**GOAL OF THE EXERCISE**
Set down the following lines verbatim, covering every item below.

(Stored data)
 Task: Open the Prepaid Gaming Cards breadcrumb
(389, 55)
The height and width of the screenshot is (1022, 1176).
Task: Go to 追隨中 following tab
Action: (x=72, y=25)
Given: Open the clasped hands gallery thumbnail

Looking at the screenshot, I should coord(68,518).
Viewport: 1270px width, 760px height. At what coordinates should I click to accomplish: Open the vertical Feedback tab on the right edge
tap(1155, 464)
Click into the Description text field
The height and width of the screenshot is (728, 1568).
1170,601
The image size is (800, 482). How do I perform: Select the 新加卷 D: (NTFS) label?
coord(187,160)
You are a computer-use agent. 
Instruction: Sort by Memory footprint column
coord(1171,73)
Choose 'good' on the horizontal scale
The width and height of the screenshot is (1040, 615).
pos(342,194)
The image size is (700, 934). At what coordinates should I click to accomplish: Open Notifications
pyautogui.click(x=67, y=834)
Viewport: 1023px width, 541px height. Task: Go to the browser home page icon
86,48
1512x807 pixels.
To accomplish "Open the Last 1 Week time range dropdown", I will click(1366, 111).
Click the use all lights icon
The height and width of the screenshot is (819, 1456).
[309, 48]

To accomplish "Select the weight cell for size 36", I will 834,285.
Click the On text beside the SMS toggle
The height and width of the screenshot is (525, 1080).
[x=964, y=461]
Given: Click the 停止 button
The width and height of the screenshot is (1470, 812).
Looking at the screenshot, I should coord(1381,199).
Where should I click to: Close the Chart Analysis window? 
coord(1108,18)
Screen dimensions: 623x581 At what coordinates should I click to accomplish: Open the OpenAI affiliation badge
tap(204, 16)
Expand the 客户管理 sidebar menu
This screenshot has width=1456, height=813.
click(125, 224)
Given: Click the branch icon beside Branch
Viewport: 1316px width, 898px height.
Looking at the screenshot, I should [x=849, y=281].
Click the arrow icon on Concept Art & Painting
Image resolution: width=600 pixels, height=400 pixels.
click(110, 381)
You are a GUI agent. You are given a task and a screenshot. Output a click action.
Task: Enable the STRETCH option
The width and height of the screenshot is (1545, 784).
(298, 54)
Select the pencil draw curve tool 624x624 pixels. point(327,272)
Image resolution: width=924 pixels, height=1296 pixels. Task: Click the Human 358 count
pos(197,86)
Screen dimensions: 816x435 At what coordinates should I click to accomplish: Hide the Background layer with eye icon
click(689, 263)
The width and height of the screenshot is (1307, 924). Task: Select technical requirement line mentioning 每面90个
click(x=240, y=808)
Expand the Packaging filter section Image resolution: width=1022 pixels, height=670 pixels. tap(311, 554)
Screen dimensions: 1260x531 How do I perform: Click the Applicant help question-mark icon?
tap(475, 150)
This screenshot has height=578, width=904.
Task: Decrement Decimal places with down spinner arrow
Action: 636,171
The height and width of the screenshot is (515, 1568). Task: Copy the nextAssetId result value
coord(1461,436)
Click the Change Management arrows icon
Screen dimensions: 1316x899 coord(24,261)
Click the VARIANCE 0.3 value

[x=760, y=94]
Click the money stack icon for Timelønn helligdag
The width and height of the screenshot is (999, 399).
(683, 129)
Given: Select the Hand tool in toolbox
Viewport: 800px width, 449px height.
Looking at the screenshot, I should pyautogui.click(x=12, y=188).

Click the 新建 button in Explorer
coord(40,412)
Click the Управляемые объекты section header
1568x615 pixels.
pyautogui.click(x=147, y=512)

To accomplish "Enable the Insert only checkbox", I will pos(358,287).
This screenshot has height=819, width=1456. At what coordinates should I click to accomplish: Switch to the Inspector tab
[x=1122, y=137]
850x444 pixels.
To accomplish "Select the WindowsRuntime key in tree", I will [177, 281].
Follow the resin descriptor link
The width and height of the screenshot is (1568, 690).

**ANSWER BELOW**
 Task: Open the Prepaid Gaming Cards breadcrumb
(389, 55)
The height and width of the screenshot is (1022, 1176).
Task: Go to 追隨中 following tab
Action: (x=72, y=25)
Given: Open the clasped hands gallery thumbnail

Looking at the screenshot, I should coord(68,518).
Viewport: 1270px width, 760px height. At what coordinates should I click to accomplish: Open the vertical Feedback tab on the right edge
tap(1155, 464)
Click into the Description text field
The height and width of the screenshot is (728, 1568).
1170,601
The image size is (800, 482). How do I perform: Select the 新加卷 D: (NTFS) label?
coord(187,160)
You are a computer-use agent. 
Instruction: Sort by Memory footprint column
coord(1171,73)
Choose 'good' on the horizontal scale
The width and height of the screenshot is (1040, 615).
pos(342,194)
The image size is (700, 934). At what coordinates should I click to accomplish: Open Notifications
pyautogui.click(x=67, y=834)
Viewport: 1023px width, 541px height. Task: Go to the browser home page icon
86,48
1512x807 pixels.
To accomplish "Open the Last 1 Week time range dropdown", I will click(1366, 111).
Click the use all lights icon
The height and width of the screenshot is (819, 1456).
[309, 48]

To accomplish "Select the weight cell for size 36", I will 834,285.
Click the On text beside the SMS toggle
The height and width of the screenshot is (525, 1080).
[x=964, y=461]
Given: Click the 停止 button
The width and height of the screenshot is (1470, 812).
Looking at the screenshot, I should coord(1381,199).
Where should I click to: Close the Chart Analysis window? 
coord(1108,18)
Screen dimensions: 623x581 At what coordinates should I click to accomplish: Open the OpenAI affiliation badge
tap(204, 16)
Expand the 客户管理 sidebar menu
This screenshot has width=1456, height=813.
click(125, 224)
Given: Click the branch icon beside Branch
Viewport: 1316px width, 898px height.
Looking at the screenshot, I should [x=849, y=281].
Click the arrow icon on Concept Art & Painting
Image resolution: width=600 pixels, height=400 pixels.
click(110, 381)
You are a GUI agent. You are given a task and a screenshot. Output a click action.
Task: Enable the STRETCH option
The width and height of the screenshot is (1545, 784).
(298, 54)
Select the pencil draw curve tool 624x624 pixels. point(327,272)
Image resolution: width=924 pixels, height=1296 pixels. Task: Click the Human 358 count
pos(197,86)
Screen dimensions: 816x435 At what coordinates should I click to accomplish: Hide the Background layer with eye icon
click(689, 263)
The width and height of the screenshot is (1307, 924). Task: Select technical requirement line mentioning 每面90个
click(x=240, y=808)
Expand the Packaging filter section Image resolution: width=1022 pixels, height=670 pixels. tap(311, 554)
Screen dimensions: 1260x531 How do I perform: Click the Applicant help question-mark icon?
tap(475, 150)
This screenshot has height=578, width=904.
Task: Decrement Decimal places with down spinner arrow
Action: 636,171
The height and width of the screenshot is (515, 1568). Task: Copy the nextAssetId result value
coord(1461,436)
Click the Change Management arrows icon
Screen dimensions: 1316x899 coord(24,261)
Click the VARIANCE 0.3 value

[x=760, y=94]
Click the money stack icon for Timelønn helligdag
The width and height of the screenshot is (999, 399).
(683, 129)
Given: Select the Hand tool in toolbox
Viewport: 800px width, 449px height.
Looking at the screenshot, I should pyautogui.click(x=12, y=188).

Click the 新建 button in Explorer
coord(40,412)
Click the Управляемые объекты section header
1568x615 pixels.
pyautogui.click(x=147, y=512)

To accomplish "Enable the Insert only checkbox", I will pos(358,287).
This screenshot has height=819, width=1456. At what coordinates should I click to accomplish: Switch to the Inspector tab
[x=1122, y=137]
850x444 pixels.
To accomplish "Select the WindowsRuntime key in tree", I will [177, 281].
Follow the resin descriptor link
The width and height of the screenshot is (1568, 690).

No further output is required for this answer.